34,359 LOKIN 20 deaths is a conservative estimate. If we based our calculation on the Italian research, LOKIN 20 deaths could be as high as 56,000.

UK child poverty will be caused by the Lockdown regime

Sadly, it appears the UK State are intent upon continuing their Lockdown regime. In all likelihood this policy has already led to the premature deaths of more than 34,000 British people. Unfortunately that figure is set to rise.

The NHS are already faced with a staggering backlog of cases for critical health conditions other than COVID 19. It is difficult to see how further considerable mortality can be avoided. Worse still, the economic impact of the Lockdown regime is disastrous. Every day that it continues the situation deteriorates.
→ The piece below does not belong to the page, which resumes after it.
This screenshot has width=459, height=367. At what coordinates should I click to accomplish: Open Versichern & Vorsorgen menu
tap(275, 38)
The UK Gross Domestic Product (GDP) fell by a jaw dropping 20.4% in April. To put this into context, the sharpest monthly drop of GDP following the 2008 financial crisis was 1%. April 2020’s decline is more than nine times greater the the pre-Lockdown regime record of 2.2%, set in June 2002. Whereas COVID 19 has no statistically significant impact upon child mortality, the poverty wrought by the Lockdown regime certainly will.

The words of George Batchelor, a co-founder of Edge Health, who provide data analysis to the NHS, are disquieting. Predicting that health services will be overwhelmed by the backlog, and the other impacts of the Lockdown regime, he stated:

If projected forwards, these numbers get so large it is hard to relate to them on a personal level.”
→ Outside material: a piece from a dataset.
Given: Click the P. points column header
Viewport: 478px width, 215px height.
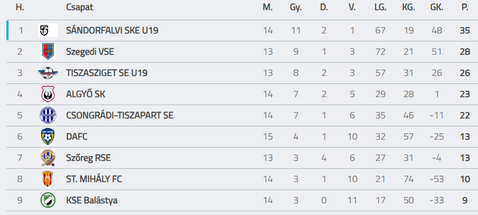Looking at the screenshot, I should pos(465,7).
We can only hope that Edge Health’s warnings are overly pessimistic. However, it is clear that the State and the mainstream media will blame any large second or third wave of mortality on coronavirus, either directly or as a suggested consequence. It will be a deception. The Lockdown regime is the cause and the health costs of LOKIN 20 are the effect.

I hope those of you who read this, who find the presented logic reasonable, will reject those claims when they arrive. More importantly, please tell others why.